**Required action**
Copy out each line of the listing that has the word "computer" in it.

**Material provided**

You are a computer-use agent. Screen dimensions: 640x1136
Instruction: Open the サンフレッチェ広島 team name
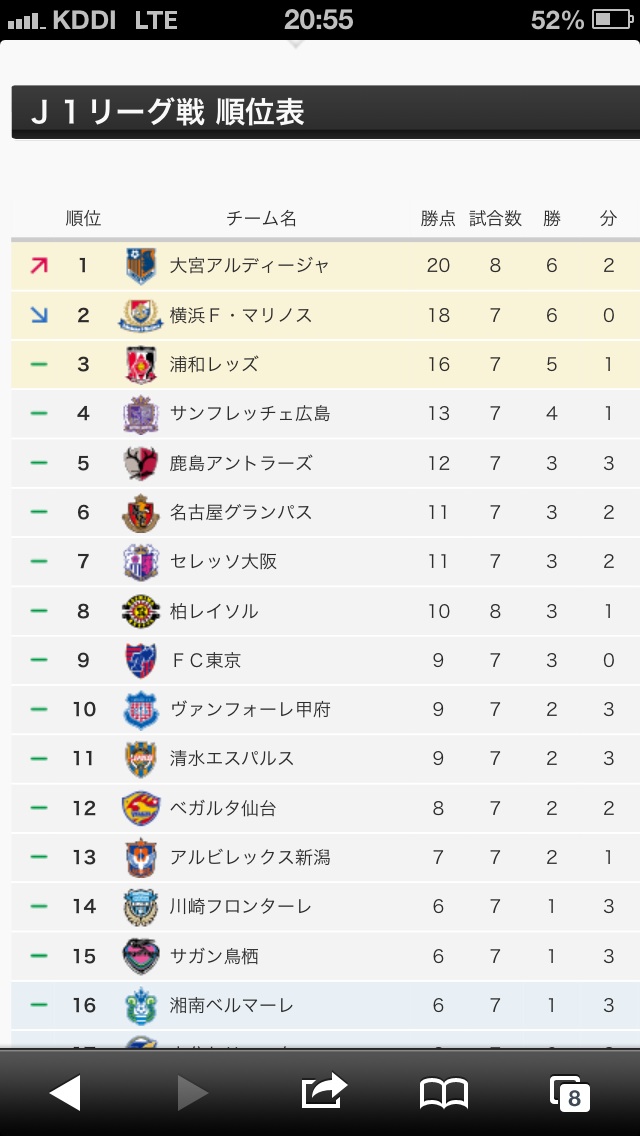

---

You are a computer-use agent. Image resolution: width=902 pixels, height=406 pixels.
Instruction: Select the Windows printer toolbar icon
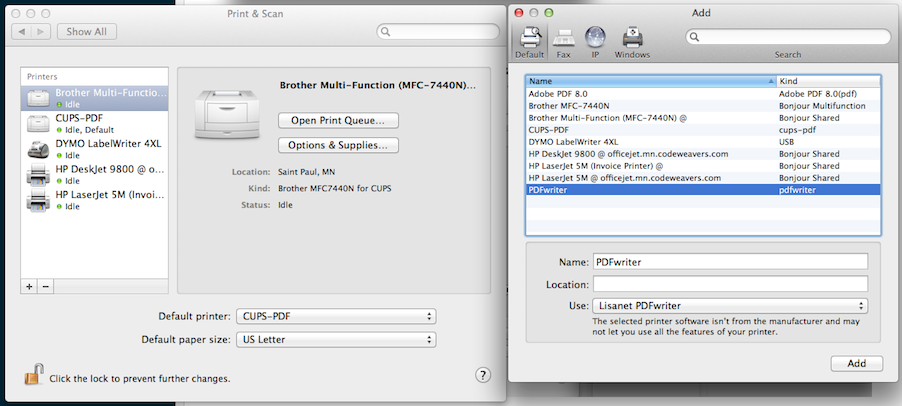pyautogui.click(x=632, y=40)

**Expected answer**
You are a computer-use agent. Screen dimensions: 640x1136
You are a computer-use agent. Image resolution: width=902 pixels, height=406 pixels.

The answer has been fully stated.